### REQUIRED ACTION:
Where the listing below has a line with "Task: Open three-dot", write out exactly that line and every line after it, stopping after the line with "You are a computer-use agent. The".

▬▬▬▬▬▬

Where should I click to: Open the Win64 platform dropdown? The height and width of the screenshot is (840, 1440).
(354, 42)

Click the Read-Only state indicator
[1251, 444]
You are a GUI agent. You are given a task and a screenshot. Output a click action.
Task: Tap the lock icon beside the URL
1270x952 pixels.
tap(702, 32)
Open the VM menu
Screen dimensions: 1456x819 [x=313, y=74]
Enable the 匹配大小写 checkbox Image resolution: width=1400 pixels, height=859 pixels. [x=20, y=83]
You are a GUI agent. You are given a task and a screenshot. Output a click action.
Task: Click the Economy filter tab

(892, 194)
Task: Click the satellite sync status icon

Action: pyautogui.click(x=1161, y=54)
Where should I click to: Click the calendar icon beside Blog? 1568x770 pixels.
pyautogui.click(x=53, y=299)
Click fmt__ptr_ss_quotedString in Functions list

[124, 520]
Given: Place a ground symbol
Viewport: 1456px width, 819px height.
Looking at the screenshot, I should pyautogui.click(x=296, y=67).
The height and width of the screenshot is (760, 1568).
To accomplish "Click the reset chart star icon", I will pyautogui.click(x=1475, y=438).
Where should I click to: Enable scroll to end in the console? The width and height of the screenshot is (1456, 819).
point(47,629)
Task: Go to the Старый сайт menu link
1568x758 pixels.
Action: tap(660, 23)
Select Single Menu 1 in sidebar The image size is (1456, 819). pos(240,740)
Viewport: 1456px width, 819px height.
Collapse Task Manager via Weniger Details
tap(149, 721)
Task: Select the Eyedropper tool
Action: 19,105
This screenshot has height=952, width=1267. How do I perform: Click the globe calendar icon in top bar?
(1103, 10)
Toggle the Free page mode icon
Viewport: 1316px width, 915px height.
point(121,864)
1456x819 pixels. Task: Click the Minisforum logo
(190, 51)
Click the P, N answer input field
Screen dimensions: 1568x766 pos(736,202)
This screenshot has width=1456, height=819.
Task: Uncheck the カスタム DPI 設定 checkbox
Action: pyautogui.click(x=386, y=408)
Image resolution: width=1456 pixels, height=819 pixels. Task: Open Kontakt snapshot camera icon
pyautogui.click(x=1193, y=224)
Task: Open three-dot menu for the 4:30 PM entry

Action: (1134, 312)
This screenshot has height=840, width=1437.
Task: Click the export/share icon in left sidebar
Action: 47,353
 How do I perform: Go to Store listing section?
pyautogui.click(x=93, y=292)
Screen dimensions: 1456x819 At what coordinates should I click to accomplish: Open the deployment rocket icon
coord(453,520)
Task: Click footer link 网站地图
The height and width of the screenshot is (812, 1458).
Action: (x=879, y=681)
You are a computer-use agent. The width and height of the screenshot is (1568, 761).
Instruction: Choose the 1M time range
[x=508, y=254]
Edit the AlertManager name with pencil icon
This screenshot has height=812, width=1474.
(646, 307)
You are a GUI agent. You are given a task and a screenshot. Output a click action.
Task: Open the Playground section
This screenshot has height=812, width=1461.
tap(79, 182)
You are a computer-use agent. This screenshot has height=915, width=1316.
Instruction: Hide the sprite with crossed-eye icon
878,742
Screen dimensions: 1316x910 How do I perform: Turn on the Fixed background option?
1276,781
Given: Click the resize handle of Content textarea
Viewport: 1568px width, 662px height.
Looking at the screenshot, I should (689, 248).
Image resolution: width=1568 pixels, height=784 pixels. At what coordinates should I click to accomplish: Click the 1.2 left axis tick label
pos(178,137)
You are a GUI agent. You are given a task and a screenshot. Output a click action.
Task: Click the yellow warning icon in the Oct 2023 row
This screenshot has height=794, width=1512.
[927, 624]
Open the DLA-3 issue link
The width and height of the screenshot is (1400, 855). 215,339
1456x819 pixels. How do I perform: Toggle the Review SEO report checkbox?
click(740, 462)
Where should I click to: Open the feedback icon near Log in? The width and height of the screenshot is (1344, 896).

▬▬▬▬▬▬

### PROBLEM SOLUTION:
Task: Open three-dot menu for the 4:30 PM entry

Action: (1134, 312)
This screenshot has height=840, width=1437.
Task: Click the export/share icon in left sidebar
Action: 47,353
 How do I perform: Go to Store listing section?
pyautogui.click(x=93, y=292)
Screen dimensions: 1456x819 At what coordinates should I click to accomplish: Open the deployment rocket icon
coord(453,520)
Task: Click footer link 网站地图
The height and width of the screenshot is (812, 1458).
Action: (x=879, y=681)
You are a computer-use agent. The width and height of the screenshot is (1568, 761).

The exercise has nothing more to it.